24 a) Gemäß dieser Norm soll nach der Intention des Gesetzgebers insbesondere aus dringenden humanitären Gründen über § 36a AufenthG hinaus im Einzelfall auch Angehörigen der Kernfamilie subsidiär Schutzberechtigter eine Aufenthaltserlaubnis erteilt werden können. Solche Gründe sind anzunehmen, wenn die Aufnahme des Familienangehörigen sich aufgrund des Gebots der Menschlichkeit aufdrängt und eine Situation vorliegt, die ein Eingreifen zwingend erforderlich macht. Dies gilt zum Beispiel beim Bestehen einer erheblichen und unausweichlichen Gefahr für Leib und Leben des Familienangehörigen im Ausland. Die dringenden humanitären Gründe im Sinne des § 22 AufenthG können sowohl beim bereits im Bundesgebiet befindlichen Schutzberechtigten als auch beim im Ausland befindlichen Familienangehörigen vorliegen (BT-Drs. 19/2438 S. 22).

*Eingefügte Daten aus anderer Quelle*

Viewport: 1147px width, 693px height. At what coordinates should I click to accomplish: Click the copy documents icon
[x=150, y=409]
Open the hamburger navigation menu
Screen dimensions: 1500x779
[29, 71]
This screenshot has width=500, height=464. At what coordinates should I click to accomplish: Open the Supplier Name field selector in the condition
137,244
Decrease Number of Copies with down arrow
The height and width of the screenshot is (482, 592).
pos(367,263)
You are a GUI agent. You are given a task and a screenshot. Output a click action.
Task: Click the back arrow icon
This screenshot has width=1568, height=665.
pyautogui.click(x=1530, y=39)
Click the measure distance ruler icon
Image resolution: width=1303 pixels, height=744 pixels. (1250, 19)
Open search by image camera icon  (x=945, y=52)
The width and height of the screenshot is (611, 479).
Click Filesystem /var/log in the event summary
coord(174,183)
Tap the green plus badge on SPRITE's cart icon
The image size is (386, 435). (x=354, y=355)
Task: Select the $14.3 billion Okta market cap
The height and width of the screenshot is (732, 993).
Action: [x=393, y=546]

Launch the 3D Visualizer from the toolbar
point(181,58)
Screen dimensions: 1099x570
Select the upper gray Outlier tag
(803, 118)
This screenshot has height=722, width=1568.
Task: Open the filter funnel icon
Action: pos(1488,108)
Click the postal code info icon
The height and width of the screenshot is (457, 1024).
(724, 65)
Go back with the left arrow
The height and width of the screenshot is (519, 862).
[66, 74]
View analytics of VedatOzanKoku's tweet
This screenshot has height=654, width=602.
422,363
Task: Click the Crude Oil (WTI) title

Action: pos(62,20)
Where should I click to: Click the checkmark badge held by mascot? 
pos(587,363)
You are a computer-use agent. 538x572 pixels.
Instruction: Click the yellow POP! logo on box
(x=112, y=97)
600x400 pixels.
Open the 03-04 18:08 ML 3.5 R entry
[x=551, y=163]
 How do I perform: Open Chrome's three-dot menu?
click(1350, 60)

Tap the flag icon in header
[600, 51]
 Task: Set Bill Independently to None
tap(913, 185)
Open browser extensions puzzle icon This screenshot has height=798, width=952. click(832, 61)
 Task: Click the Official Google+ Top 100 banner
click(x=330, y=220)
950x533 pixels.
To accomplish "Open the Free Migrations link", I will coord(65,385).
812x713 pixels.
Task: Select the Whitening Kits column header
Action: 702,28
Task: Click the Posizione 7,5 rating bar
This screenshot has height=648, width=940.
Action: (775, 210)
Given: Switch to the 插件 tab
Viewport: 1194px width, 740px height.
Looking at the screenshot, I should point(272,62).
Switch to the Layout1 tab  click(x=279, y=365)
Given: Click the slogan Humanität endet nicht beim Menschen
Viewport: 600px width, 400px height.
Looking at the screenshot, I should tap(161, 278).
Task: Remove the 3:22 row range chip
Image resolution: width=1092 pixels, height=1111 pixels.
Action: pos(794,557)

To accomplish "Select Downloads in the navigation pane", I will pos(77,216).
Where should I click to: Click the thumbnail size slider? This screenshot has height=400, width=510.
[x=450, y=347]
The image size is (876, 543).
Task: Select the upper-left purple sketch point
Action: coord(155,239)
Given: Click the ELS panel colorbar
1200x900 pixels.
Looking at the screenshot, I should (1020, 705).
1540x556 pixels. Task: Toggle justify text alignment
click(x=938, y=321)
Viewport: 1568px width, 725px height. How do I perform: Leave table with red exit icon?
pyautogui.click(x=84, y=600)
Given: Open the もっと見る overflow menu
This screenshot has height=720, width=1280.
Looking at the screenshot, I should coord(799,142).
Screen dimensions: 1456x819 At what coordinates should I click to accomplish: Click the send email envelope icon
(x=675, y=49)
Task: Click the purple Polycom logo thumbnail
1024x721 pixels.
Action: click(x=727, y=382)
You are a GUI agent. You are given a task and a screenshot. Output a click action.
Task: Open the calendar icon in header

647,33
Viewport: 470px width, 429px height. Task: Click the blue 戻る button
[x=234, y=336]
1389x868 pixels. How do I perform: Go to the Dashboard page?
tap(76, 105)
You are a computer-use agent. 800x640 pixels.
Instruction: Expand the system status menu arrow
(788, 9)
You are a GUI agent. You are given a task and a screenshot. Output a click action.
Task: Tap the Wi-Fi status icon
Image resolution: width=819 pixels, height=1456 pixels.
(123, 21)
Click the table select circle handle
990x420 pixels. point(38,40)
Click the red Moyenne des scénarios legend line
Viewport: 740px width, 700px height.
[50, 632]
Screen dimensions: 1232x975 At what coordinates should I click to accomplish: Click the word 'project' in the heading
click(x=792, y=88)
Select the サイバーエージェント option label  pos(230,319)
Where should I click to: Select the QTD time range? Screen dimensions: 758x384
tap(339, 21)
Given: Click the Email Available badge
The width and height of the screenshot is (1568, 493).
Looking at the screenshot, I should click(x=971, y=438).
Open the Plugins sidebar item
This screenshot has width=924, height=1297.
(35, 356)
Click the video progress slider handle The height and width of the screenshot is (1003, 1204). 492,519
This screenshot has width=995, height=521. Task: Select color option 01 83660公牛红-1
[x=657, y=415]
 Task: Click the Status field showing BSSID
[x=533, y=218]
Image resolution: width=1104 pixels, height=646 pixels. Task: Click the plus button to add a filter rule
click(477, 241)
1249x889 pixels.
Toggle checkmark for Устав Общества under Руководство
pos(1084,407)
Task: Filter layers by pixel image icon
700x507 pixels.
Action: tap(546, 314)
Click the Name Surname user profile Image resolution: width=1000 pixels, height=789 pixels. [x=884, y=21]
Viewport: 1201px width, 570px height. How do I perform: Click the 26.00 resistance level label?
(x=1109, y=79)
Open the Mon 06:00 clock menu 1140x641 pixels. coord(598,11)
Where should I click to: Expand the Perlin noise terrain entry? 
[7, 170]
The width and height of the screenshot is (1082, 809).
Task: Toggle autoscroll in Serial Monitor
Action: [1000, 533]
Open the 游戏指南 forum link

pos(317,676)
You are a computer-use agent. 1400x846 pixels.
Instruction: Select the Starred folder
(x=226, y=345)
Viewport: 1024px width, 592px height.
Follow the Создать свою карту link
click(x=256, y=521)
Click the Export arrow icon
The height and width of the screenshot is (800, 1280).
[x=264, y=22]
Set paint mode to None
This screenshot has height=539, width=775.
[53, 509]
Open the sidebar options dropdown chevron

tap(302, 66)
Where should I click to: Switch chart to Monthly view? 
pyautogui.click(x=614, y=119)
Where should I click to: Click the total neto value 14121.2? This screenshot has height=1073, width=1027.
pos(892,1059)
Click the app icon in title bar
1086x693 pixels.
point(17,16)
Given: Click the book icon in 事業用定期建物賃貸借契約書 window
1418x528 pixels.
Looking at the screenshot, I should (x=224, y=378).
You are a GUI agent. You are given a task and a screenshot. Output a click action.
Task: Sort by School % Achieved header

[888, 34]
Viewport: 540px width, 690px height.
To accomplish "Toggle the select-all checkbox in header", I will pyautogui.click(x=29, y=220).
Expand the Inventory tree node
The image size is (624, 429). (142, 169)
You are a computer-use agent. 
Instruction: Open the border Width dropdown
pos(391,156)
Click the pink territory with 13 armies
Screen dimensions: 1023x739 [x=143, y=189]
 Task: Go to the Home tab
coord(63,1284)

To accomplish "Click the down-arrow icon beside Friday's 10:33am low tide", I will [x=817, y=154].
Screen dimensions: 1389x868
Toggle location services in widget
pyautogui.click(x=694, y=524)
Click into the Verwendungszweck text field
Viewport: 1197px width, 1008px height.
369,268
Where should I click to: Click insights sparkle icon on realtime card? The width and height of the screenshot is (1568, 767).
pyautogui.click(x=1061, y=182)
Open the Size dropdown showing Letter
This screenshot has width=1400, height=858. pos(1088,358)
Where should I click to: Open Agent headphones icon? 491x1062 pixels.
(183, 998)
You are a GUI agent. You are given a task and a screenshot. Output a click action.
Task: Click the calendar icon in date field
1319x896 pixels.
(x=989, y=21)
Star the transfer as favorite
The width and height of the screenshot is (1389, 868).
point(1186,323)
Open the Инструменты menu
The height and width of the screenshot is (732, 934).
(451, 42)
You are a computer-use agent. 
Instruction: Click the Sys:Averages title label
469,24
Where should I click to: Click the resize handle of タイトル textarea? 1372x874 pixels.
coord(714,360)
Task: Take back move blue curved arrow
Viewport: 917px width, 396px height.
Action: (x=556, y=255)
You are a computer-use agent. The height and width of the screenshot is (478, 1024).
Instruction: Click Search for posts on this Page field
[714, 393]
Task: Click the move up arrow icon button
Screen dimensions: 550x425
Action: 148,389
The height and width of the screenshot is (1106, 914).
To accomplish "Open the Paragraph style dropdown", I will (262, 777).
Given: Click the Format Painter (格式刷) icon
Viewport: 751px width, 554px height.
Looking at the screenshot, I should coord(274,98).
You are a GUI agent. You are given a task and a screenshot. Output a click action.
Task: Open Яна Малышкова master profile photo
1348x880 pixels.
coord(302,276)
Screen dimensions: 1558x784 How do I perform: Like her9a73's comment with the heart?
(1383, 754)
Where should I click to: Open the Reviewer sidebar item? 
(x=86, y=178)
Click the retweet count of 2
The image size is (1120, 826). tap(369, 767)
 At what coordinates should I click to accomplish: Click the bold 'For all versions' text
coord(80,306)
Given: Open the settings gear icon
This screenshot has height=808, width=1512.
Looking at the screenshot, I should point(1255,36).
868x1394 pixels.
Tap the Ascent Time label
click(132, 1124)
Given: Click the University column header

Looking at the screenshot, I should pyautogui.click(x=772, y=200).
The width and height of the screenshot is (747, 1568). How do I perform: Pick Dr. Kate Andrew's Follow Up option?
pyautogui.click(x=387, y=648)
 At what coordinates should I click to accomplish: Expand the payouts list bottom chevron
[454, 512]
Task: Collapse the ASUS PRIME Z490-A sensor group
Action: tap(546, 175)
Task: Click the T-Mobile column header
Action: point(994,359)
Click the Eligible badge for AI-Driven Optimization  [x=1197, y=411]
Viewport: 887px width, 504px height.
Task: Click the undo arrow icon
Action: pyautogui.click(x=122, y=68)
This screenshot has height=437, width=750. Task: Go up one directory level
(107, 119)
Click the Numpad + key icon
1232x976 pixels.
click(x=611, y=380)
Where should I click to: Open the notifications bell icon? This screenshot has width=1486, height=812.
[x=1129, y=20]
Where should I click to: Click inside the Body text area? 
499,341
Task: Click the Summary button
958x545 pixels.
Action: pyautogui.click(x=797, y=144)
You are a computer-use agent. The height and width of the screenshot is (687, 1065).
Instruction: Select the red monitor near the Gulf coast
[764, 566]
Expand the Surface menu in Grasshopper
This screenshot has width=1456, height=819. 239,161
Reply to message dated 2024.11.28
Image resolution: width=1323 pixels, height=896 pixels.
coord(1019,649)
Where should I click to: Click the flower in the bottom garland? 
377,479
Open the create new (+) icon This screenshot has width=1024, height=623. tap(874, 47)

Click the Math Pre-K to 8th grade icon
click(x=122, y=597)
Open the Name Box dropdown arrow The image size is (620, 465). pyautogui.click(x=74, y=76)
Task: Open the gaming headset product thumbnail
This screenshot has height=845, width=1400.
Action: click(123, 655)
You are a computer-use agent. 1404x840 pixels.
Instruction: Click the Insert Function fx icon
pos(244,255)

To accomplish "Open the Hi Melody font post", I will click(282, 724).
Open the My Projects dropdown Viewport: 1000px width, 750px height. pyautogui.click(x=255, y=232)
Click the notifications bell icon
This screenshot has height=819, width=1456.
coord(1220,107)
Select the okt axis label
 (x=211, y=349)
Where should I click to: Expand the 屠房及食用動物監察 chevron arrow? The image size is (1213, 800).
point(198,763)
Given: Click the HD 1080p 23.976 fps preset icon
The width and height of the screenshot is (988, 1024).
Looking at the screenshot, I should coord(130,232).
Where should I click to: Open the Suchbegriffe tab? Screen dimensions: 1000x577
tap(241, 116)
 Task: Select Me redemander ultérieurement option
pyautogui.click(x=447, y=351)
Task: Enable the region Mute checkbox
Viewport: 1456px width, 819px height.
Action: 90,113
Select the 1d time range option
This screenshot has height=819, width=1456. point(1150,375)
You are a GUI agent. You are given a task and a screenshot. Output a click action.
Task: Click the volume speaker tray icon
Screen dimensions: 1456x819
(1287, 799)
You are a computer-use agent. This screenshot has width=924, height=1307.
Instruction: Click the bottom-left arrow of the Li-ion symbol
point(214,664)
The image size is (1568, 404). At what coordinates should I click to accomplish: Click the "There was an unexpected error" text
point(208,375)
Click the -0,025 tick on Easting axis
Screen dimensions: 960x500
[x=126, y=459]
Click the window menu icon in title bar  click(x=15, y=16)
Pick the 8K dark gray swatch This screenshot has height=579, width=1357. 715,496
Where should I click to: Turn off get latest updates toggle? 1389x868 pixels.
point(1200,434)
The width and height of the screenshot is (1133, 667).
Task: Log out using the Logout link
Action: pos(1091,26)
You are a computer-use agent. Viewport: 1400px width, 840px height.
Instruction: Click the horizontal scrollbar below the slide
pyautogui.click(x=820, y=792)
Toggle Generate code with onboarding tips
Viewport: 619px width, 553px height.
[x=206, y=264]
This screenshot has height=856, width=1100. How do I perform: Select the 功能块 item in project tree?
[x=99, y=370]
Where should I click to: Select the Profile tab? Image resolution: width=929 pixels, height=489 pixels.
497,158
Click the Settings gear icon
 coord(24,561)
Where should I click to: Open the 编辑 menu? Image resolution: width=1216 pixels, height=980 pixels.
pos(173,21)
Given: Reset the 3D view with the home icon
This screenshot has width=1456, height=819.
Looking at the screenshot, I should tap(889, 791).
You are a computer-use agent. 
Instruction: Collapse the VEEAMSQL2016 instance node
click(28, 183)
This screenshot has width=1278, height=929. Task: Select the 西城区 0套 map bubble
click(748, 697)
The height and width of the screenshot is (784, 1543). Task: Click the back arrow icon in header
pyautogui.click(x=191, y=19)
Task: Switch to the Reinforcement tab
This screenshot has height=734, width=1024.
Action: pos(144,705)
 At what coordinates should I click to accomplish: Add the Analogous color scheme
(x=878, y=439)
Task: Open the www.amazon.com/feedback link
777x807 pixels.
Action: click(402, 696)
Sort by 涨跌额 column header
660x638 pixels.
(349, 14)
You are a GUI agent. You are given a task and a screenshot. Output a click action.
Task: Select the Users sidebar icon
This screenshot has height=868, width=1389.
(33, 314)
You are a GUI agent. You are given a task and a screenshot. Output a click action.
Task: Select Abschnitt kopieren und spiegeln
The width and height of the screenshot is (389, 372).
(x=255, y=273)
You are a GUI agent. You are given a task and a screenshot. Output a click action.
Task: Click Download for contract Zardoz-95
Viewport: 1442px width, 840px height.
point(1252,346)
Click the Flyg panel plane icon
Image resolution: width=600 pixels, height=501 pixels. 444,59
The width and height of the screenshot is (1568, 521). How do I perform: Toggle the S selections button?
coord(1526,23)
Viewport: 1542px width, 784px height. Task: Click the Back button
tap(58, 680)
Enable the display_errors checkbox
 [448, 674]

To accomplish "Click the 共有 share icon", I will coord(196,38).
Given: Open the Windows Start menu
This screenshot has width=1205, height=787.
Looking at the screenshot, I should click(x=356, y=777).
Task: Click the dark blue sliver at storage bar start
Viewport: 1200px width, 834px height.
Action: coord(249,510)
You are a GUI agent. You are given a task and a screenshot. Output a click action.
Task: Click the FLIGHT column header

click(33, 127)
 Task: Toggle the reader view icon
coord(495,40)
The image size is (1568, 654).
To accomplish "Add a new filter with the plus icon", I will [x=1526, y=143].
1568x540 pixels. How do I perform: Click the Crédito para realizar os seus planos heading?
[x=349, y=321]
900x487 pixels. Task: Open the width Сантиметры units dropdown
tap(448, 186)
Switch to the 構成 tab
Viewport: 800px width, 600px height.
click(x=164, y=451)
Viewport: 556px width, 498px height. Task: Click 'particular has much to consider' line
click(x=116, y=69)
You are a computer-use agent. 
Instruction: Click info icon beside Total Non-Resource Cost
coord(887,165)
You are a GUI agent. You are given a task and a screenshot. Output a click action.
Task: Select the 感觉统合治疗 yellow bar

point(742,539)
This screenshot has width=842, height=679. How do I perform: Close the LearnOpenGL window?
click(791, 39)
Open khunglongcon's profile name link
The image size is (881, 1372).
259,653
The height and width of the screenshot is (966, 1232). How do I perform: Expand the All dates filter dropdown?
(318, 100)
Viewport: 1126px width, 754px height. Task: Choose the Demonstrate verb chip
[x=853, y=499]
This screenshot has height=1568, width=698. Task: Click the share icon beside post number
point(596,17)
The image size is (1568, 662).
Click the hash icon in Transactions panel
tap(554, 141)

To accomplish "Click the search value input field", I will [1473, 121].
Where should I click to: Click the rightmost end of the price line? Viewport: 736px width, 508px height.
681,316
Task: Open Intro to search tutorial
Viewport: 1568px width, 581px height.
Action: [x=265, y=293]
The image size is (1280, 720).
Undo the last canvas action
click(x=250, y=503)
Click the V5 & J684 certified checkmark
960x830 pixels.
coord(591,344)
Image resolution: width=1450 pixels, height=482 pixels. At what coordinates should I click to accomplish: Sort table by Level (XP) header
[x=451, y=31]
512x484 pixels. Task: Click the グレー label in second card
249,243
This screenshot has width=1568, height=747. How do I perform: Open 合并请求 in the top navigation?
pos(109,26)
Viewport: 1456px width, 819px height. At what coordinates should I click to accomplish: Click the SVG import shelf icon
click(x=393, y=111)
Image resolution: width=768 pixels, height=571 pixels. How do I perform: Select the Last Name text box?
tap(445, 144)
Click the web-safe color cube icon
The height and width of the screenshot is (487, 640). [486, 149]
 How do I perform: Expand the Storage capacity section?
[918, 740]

25 Dringende humanitäre Gründe im Sinne des § 22 Satz 1 Alt. 2 AufenthG liegen zum einen dann vor, wenn sich der Ausländer aufgrund besonderer Umstände in einer auf seine Person bezogenen Sondersituation befindet, sich diese Sondersituation deutlich von der Lage vergleichbarer Ausländer unterscheidet, der Ausländer spezifisch auf die Hilfe der Bundesrepublik Deutschland angewiesen ist oder eine besondere Beziehung des Ausländers zur Bundesrepublik Deutschland besteht und die Umstände so gestaltet sind, dass eine baldige Ausreise und Aufnahme unerlässlich sind. Sie sind aber zum anderen auch dann gegeben, wenn besondere Umstände des Einzelfalles eine Fortdauer der räumlichen Trennung der Angehörigen der Kernfamilie des subsidiär Schutzberechtigten mit Art. 6 Abs. 1 und 2 Satz 1 GG nicht länger vereinbar erscheinen lassen. Der Zeitpunkt, ab dem den Ehegatten und ihren minderjährigen ledigen Kindern eine weitere Trennung nicht länger zuzumuten ist, ist wiederum maßgeblich davon abhängig, ob diesen eine (Wieder-)Herstellung der familiären Lebensgemeinschaft in dem Aufenthaltsstaat der Nachzugswilligen möglich und zumutbar ist. Die Schwelle, bei deren Erreichen die Versagung einer Familienzusammenführung im Bundesgebiet mit Art. 6 Abs. 1 und 2 Satz 1 GG schlechthin unvereinbar ist, aus humanitären Gründen mithin ein - vom Kontingent des § 36a Abs. 2 Satz 2 AufenthG unabhängiger - Aufenthaltstitel nach § 22 Satz 1 AufenthG zu gewähren ist, liegt indes höher als jene, die durch Annahme eines Ausnahmefalles in den Fällen des § 36a Abs. 3 Nr. 1 AufenthG den Zugang zu einer (kontingentgebundenen) Auswahlentscheidung (§ 36a Abs. 2 Satz 2 AufenthG) eröffnet (BVerwG, Urteil vom 17. Dezember 2020 - 1 C 30.19 - BVerwGE 171, 103 Rn. 49). Soweit die Berücksichtigung einer familiären Notsituation im Rahmen des § 22 Satz 1 AufenthG im Hinblick auf eine verfassungskonforme Anwendung von § 36a AufenthG geboten ist, erfordert dies keine von den genannten Maßstäben abweichende, insbesondere erweiternde Auslegung. Vielmehr können besondere, aus der Berücksichtigung des Kindeswohls und der familiären Situation im Einzelfall resultierende Umstände als dringende humanitäre Gründe für einen Familiennachzug berücksichtigt werden.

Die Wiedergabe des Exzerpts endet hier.